Assigned task – Look through the data below, tally the lines where "computer" occurs, and write the total alone.

Records to process –
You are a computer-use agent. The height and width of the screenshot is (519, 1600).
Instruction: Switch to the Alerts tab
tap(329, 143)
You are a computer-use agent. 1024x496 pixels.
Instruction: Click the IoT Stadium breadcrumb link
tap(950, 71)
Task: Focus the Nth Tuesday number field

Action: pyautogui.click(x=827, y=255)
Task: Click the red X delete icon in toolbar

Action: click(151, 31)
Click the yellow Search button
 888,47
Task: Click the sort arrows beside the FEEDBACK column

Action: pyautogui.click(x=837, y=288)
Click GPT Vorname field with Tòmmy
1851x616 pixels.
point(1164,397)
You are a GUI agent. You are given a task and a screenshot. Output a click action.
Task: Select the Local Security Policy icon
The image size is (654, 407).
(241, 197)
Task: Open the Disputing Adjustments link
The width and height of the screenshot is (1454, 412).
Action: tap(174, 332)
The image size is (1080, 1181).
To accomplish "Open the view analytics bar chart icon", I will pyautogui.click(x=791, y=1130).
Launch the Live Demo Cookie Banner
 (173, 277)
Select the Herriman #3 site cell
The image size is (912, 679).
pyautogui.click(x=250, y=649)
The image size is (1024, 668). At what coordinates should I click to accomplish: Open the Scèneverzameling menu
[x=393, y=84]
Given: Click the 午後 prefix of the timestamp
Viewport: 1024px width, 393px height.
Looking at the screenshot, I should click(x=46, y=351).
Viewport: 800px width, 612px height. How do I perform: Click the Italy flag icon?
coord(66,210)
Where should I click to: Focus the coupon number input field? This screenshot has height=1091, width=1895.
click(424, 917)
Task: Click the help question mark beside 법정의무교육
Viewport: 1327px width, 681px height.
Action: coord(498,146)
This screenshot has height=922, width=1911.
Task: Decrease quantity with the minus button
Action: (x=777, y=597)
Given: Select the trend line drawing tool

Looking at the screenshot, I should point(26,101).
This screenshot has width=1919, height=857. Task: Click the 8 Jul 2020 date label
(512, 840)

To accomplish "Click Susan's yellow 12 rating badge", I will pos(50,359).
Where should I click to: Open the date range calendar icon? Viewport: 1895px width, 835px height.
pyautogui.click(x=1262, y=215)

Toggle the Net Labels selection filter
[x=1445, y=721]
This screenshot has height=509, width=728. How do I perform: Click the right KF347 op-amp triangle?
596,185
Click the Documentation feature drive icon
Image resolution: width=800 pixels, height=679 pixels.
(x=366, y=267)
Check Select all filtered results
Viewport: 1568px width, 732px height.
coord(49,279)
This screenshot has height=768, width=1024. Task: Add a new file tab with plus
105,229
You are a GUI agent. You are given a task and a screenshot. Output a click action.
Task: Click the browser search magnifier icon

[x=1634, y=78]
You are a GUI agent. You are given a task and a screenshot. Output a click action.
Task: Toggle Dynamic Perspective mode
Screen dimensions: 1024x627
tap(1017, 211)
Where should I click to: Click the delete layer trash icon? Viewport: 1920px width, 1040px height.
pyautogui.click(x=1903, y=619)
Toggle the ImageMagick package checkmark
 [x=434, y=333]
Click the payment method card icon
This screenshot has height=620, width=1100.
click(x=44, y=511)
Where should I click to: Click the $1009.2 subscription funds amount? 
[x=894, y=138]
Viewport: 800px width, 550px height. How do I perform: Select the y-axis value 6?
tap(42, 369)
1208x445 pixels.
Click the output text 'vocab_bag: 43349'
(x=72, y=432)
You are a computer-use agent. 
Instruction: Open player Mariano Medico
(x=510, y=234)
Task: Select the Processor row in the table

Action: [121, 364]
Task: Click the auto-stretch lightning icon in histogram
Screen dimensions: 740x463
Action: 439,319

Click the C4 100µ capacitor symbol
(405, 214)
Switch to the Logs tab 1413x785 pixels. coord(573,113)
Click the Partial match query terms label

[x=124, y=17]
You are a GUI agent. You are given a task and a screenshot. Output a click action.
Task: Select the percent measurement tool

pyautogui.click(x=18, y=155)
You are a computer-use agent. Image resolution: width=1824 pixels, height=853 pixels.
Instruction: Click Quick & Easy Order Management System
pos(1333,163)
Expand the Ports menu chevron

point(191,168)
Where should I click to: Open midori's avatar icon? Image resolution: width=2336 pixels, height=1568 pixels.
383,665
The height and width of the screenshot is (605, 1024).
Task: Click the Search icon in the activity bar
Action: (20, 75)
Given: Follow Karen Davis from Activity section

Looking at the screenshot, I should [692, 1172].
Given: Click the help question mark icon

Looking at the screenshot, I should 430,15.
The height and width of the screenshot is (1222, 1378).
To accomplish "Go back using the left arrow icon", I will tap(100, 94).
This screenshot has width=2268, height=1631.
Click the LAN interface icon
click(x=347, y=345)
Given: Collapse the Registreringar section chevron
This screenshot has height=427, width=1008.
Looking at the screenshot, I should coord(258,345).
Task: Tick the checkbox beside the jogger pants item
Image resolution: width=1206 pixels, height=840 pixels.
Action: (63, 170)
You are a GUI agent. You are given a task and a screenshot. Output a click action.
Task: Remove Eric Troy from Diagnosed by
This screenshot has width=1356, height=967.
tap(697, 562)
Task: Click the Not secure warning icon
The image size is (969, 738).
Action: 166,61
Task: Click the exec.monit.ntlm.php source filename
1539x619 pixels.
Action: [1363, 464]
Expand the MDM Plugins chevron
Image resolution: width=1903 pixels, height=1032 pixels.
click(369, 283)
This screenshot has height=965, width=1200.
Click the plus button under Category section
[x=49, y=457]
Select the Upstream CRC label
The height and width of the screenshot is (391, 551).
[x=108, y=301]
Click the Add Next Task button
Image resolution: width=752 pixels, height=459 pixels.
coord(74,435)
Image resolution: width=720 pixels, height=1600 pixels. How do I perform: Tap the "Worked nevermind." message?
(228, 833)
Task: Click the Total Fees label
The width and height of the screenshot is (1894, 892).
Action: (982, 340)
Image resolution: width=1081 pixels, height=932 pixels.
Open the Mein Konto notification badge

Reply to the exercise – 4